Гулкий коридор притвора отбивал эхом наши шаги – я все молчал. Распахнутая дверь выпустила нас на вечернюю, иссеченную чересполосицей тени и света улицу – я продолжал молчать. И тут, когда мы выступили на улицу, как что-то перевернулось во мне. Это было физическое ощущение переворота. Кувырок через голову, кульбит, сальто-мортале. Так все сошлось: неожиданная для меня смерть отца Георгия, которому я не удосужился сказать при его жизни, как восхищаюсь им, мучающая меня память о позоре моего первого причастия, отчаяние из-за невозможности ничего изменить в случившемся с Костей. Я вдруг увидел: да разве это она виновата передо мной? Я искушал ее, и она искусилась. Не мой бы неправедный заработок у Евгения Евграфовича – не выпало бы впасть в искушение ей.
Я остановился и повернулся к Гремучиной.
– Рита! – проговорил я. Вернее, тот я, перевернутый. – Рита! Прости меня…
И своими перевернутыми глазами увидел ее глаза. О, что это были за глаза! Недоумение, удивление, досада, недовольство, страх непонимания – все стояло в них.

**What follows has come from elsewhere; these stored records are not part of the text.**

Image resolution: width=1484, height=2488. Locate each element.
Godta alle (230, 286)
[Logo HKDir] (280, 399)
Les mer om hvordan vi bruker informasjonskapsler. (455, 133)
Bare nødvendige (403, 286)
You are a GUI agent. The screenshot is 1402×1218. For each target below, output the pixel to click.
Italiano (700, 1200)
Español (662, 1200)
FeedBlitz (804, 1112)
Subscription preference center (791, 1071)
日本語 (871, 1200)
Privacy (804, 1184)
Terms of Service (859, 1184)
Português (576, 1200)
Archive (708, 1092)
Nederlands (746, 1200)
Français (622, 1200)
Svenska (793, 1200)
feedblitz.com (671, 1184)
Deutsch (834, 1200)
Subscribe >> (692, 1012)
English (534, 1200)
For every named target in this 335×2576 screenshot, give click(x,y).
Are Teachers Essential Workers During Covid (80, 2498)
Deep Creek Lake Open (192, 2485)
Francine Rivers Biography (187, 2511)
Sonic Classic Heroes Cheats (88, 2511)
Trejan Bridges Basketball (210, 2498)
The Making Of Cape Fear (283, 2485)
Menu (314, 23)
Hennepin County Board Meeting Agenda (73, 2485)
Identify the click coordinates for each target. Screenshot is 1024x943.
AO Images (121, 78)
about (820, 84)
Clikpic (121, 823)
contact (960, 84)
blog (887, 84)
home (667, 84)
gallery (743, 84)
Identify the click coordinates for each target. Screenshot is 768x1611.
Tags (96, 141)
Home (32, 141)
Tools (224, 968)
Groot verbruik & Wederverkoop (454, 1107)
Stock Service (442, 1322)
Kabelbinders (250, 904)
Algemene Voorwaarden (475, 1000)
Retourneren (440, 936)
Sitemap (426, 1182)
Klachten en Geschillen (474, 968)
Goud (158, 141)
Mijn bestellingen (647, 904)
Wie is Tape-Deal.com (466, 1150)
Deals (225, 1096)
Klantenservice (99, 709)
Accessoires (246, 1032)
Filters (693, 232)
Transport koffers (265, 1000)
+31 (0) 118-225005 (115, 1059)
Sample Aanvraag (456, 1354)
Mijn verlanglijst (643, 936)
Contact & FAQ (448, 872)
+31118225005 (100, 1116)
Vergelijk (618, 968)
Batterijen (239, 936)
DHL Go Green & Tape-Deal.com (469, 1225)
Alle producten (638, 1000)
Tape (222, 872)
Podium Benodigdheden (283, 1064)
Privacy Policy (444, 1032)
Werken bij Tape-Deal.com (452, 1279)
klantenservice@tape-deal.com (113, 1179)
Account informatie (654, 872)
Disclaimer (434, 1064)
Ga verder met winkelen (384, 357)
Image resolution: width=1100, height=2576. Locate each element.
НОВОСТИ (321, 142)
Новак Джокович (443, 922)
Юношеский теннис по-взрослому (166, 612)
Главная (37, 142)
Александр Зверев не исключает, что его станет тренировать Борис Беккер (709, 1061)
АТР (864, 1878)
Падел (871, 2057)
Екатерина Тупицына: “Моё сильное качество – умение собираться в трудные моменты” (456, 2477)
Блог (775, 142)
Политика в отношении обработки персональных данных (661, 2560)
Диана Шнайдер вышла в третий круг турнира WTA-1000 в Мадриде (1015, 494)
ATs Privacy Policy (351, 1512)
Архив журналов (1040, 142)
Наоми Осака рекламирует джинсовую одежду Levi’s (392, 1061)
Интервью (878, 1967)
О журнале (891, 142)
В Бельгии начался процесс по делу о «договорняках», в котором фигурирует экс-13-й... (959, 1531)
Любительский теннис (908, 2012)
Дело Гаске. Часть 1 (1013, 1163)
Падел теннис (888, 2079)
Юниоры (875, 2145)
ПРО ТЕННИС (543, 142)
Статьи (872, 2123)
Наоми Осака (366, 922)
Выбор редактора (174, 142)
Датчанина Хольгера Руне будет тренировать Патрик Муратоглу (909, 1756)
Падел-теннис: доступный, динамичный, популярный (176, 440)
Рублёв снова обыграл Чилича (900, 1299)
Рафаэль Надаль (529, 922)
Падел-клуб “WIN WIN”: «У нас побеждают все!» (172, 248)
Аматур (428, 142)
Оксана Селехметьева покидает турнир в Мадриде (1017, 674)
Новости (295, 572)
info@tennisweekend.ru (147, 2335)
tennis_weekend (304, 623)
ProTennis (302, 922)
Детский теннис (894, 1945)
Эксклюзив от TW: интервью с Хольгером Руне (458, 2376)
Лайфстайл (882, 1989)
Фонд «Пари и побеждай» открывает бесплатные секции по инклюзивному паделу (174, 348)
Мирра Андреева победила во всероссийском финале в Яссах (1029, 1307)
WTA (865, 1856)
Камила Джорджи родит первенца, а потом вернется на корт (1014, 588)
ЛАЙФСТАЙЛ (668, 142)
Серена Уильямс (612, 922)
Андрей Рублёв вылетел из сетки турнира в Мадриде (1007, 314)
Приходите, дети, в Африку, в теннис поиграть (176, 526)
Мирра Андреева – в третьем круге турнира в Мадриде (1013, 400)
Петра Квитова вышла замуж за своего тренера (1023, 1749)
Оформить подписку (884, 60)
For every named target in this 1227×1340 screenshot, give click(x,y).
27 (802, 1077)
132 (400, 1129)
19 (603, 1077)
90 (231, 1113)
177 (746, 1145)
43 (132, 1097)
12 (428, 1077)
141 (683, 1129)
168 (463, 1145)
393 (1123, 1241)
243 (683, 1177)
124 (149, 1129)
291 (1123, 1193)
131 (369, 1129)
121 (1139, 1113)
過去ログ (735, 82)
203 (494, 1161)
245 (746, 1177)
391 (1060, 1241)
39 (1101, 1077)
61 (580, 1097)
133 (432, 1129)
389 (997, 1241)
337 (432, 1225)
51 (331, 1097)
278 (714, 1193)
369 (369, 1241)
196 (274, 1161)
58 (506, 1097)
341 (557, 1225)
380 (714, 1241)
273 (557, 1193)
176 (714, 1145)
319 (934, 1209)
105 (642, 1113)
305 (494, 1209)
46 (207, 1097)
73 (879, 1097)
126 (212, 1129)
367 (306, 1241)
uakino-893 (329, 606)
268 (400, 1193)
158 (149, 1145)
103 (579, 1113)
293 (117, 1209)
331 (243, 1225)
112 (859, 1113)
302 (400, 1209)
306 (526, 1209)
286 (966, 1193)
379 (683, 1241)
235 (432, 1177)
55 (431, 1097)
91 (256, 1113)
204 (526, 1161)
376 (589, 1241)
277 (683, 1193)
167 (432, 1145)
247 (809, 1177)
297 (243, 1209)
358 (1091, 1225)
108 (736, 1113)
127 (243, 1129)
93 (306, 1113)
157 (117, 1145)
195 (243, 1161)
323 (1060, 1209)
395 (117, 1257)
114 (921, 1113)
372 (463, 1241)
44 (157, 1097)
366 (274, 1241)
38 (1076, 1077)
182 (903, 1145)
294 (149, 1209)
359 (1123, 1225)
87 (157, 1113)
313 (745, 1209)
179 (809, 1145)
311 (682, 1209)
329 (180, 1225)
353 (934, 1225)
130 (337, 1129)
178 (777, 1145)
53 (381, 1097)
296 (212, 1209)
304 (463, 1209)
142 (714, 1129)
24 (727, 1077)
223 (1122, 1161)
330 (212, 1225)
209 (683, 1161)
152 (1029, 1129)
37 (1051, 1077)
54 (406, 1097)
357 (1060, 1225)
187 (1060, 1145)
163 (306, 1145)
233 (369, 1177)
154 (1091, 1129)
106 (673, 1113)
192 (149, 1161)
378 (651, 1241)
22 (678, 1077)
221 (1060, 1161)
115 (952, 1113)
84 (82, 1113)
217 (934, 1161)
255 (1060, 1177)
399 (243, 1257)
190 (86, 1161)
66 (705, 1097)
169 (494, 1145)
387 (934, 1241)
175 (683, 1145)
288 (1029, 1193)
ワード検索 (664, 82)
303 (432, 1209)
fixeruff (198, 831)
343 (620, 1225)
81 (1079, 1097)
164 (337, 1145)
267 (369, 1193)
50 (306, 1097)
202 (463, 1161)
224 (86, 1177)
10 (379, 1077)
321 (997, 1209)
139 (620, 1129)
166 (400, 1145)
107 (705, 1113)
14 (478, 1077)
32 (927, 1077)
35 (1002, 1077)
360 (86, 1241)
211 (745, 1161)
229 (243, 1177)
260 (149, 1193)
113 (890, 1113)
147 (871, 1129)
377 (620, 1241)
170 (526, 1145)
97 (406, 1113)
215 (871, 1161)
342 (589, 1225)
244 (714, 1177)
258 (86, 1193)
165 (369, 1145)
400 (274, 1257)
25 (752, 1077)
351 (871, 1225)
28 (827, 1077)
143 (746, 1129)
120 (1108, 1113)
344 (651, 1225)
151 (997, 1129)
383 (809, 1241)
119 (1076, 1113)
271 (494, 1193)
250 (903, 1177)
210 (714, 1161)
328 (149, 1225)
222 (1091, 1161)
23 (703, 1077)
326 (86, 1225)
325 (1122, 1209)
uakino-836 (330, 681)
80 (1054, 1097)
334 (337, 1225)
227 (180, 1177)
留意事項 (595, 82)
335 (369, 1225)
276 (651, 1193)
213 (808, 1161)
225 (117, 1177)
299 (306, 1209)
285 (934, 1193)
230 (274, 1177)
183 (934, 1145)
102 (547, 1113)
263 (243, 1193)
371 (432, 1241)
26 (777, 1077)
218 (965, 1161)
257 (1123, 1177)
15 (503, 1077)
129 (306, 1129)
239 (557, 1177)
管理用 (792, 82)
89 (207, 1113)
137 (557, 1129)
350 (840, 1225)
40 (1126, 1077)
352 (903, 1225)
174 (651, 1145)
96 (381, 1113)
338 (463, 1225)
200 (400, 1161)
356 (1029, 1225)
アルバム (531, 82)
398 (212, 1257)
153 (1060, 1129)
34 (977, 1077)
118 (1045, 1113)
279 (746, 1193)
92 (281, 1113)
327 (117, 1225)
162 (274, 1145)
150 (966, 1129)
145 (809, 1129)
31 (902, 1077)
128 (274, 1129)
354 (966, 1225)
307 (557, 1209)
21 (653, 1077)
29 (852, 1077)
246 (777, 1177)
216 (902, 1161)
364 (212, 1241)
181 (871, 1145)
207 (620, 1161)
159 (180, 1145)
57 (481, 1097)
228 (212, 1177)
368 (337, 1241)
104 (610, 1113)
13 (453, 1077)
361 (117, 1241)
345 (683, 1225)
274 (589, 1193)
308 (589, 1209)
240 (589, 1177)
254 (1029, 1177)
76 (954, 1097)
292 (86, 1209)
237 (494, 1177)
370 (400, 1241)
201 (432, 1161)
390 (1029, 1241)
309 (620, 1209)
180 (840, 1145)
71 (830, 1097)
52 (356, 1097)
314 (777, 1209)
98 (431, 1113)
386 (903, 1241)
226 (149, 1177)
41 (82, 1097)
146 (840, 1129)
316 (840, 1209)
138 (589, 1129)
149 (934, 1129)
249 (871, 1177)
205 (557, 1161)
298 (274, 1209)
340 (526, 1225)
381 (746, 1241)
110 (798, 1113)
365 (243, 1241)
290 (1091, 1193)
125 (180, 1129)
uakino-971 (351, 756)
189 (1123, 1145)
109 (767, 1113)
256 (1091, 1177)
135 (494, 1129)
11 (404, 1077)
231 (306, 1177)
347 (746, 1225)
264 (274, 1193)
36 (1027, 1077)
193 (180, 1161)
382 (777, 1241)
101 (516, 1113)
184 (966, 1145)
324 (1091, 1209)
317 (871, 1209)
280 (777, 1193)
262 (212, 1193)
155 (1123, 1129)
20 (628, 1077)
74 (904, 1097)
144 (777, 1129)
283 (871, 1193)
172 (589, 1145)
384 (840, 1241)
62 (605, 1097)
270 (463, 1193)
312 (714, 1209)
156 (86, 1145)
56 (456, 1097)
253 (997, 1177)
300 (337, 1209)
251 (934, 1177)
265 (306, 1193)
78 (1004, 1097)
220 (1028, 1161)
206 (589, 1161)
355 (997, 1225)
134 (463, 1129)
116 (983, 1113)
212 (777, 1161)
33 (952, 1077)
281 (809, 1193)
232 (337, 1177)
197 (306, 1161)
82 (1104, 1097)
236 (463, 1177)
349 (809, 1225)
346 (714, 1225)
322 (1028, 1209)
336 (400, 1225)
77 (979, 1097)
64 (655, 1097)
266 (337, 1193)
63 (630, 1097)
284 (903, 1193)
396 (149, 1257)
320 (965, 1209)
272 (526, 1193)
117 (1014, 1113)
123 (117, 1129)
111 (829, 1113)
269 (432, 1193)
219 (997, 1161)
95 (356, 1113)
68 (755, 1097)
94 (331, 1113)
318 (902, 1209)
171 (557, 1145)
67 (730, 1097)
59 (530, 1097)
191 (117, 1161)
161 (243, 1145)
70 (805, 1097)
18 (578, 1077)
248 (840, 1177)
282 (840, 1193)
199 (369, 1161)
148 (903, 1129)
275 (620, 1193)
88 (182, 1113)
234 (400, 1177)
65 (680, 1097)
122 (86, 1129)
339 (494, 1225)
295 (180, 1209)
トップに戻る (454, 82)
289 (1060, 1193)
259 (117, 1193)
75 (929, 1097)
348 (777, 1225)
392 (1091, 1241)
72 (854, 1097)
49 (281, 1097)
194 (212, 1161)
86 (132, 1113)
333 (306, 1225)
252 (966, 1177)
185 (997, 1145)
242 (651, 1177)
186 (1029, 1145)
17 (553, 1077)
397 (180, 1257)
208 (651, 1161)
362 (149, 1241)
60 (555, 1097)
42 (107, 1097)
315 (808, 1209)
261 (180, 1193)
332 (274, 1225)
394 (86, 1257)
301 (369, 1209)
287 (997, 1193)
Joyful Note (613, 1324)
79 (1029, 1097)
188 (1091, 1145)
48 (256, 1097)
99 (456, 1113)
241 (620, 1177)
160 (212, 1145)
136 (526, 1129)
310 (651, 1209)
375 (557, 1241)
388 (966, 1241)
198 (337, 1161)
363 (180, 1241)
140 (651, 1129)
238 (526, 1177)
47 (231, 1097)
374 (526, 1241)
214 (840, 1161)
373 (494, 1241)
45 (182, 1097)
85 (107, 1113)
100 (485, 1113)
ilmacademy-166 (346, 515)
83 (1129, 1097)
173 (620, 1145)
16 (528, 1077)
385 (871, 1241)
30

– Так это ты, – медленно выговорила она. Смесь чувств, плескавшаяся в ее глазах, в одно мгновение сменилась одним: жгучей, невероятной, термоядерной яростью. – Это ты, сволочь! Это ты все устроил! Ах, сволочь!
– О чем ты? – настала очередь недоумевать мне. Моя вина была неконкретной, она не была действием, направленным против нее, а Гремучина имела в виду что-то определенное.
– Не притворяйся! Ягненочком решил прикинуться! – ярость в ее глазах сжигала, испепеляла меня, о, если бы Гремучина могла действительно превратить меня в горстку пепла, она бы это сделала. – Хочешь покаяться – и чтоб простили тебя? Фиг тебе! Везде, где встречу, – кнопку тебе под задницу! Обещаю, за мной не заржавеет!..
Я не понимал, что она несет. Что я понимал, так то, что нечего было любопытничать, вступать с ней в диалог. Пришла сюда и пришла, не все ли равно почему. Я не пожалел, что попросил у нее прощения, я пожалел, что полюбопытничал. Не буди лихо, пока оно тихо, – народная мудрость, почему тебя не проходят в школе как отдельный предмет, заставляя выучивать наизусть в день по пословице-поговорке?
Темно вокруг сделалось в одно мгновение. Не по-ночному темно, а как если бы солнце зашло за суровую грозовую тучу. Но почему так резко?
В следующий миг я обнаружил, что меня держат под руки и поднимают.
– Что такое, что такое, – забормотал я, высвобождаясь. С какой стати меня держали под руки? Почему поднимали? Голову на макушке мне пекло, от макушки по всей голове разливалась тяжелая подташнивающая боль. Я поднял руку и потрогал, что у меня там такое. Пальцам стало мокро и липко. Я посмотрел на них – и удивился: пальцы были густо, как в краске, испачканы в крови. – Что такое? – заоглядывался я вокруг. Вокруг меня собралась небольшая толпа, рядом стояли двое мужчин – видимо, это из их рук я вырывался. Гремучиной видно не было. – Что случилось? В чем дело?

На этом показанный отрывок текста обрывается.